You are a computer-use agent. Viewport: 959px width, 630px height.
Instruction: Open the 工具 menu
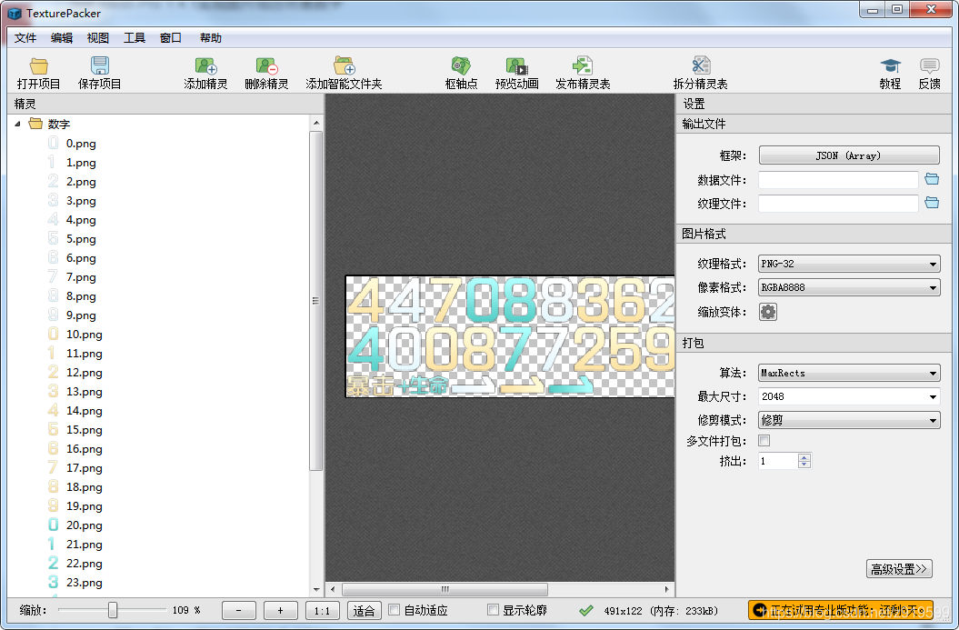(x=134, y=37)
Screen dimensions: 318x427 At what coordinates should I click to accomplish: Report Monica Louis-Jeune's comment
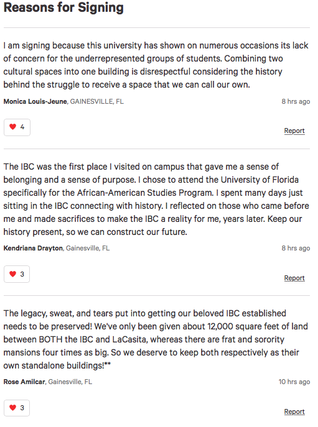coord(294,131)
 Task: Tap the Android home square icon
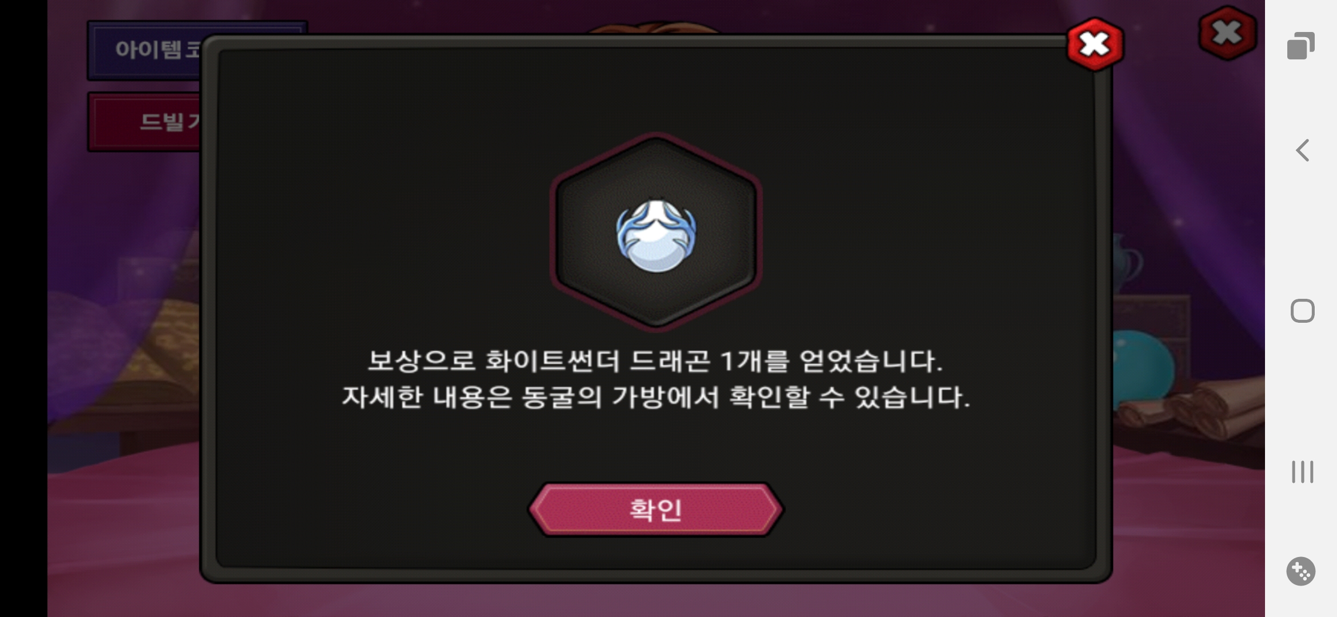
_ _ _ _ _ _ _
*What is expected*.
Lay out the records above as a Markdown table with the columns Row and Line, giving each non-blank line its own numbered row. Leave the pictures out of the table.

*The output*.
| Row | Line |
|---|---|
| 1 | You are a computer-use agent. Viewport: 959px width, 630px height. |
| 2 | Instruction: Open the 工具 menu |
| 3 | (x=134, y=37) |
| 4 | Screen dimensions: 318x427 At what coordinates should I click to accomplish: Report Monica Louis-Jeune's comment |
| 5 | coord(294,131) |
| 6 |  Task: Tap the Android home square icon |